* **Work instructions**: Which lines in the material below contain the string "header"? Identify each one and copy it out in full.

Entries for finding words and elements
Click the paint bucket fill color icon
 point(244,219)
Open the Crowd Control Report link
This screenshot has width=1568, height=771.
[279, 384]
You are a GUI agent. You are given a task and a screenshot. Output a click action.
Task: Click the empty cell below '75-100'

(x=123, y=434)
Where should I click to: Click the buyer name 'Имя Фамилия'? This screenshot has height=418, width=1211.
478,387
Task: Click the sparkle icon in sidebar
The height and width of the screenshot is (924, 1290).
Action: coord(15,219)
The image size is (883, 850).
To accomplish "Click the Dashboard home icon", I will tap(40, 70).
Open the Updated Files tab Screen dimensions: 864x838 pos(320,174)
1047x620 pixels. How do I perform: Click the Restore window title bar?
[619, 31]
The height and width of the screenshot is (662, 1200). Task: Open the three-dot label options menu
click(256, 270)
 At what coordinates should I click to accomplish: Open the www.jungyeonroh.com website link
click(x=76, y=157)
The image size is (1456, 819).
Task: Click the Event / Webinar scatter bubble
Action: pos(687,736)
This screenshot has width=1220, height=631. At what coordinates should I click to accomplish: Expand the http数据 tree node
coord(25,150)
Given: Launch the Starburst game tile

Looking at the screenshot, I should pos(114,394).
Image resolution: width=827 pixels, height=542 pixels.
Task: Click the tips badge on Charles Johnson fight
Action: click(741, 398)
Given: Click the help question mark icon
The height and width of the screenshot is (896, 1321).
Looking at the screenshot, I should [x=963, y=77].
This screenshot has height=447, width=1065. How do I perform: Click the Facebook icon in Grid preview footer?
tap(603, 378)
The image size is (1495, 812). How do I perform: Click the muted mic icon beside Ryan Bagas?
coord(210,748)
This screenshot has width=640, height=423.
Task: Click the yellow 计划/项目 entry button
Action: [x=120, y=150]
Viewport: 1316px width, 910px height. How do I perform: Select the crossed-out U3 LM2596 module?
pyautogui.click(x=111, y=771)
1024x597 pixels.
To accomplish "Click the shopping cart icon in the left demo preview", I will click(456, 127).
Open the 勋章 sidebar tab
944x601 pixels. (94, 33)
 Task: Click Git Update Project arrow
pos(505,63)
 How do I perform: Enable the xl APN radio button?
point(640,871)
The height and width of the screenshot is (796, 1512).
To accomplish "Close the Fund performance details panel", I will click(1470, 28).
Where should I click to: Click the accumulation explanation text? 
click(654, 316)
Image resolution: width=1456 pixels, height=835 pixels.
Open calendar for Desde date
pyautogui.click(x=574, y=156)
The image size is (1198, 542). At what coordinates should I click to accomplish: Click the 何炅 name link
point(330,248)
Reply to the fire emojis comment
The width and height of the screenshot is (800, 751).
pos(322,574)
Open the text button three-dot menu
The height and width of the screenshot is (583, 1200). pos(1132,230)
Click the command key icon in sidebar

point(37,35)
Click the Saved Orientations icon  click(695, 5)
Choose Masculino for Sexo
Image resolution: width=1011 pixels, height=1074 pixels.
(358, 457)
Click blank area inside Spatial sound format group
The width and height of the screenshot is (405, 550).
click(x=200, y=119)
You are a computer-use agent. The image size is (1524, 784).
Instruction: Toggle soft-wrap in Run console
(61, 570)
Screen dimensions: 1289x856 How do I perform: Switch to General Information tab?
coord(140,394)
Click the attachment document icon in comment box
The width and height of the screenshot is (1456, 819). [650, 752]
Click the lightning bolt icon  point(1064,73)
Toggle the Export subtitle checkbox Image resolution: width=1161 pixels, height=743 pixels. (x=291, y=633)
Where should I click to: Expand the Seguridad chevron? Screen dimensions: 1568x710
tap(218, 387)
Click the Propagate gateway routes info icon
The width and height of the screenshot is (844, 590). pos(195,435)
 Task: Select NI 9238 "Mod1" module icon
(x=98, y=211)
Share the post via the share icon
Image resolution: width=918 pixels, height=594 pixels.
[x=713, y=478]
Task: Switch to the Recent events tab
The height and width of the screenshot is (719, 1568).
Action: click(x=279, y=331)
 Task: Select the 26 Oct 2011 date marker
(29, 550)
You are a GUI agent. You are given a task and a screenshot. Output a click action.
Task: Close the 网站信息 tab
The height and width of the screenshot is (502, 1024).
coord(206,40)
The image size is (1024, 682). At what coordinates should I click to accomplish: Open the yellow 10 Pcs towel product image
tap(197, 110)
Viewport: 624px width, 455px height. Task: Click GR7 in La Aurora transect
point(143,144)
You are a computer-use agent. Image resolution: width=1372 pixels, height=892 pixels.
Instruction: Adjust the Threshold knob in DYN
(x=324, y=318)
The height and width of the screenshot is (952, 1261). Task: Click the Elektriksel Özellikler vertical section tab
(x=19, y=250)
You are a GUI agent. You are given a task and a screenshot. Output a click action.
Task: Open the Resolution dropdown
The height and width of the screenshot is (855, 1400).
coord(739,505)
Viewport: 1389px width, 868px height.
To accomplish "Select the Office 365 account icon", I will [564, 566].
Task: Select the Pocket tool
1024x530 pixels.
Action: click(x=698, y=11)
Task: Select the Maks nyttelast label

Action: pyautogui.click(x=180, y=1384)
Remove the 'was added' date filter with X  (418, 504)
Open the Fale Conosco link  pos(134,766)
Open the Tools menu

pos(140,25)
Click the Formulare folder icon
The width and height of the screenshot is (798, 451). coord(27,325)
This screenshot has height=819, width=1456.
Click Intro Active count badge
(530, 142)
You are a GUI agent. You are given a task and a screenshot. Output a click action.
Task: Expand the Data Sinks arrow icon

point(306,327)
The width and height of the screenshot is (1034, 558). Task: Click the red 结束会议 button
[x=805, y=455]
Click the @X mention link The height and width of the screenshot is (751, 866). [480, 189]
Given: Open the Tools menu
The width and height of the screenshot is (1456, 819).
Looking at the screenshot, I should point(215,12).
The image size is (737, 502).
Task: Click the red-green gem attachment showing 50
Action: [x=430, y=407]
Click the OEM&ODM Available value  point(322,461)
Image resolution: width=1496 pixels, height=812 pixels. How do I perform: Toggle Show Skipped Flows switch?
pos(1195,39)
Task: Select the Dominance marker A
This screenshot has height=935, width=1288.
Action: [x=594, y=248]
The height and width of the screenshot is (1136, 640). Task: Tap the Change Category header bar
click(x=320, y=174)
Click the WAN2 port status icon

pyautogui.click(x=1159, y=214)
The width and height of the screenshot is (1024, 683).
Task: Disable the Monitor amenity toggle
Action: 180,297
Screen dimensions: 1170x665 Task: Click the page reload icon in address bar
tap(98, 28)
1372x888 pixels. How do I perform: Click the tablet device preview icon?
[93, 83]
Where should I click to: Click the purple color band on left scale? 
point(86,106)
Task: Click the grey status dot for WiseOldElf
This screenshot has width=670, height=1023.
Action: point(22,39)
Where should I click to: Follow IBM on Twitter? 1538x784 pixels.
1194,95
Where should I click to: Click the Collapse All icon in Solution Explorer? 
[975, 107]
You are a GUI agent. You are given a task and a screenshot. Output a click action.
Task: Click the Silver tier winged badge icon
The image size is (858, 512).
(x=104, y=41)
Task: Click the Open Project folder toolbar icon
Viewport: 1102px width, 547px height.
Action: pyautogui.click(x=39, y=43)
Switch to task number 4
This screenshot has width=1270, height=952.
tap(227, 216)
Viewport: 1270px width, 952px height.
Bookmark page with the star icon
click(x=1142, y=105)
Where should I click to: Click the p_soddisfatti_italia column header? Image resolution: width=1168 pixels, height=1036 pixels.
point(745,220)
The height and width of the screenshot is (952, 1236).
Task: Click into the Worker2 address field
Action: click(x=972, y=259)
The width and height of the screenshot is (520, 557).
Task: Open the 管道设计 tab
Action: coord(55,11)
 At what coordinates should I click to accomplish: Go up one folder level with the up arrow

* **Solution below**:
The height and width of the screenshot is (1136, 640). Task: Tap the Change Category header bar
Where should I click to: Click the p_soddisfatti_italia column header? Image resolution: width=1168 pixels, height=1036 pixels.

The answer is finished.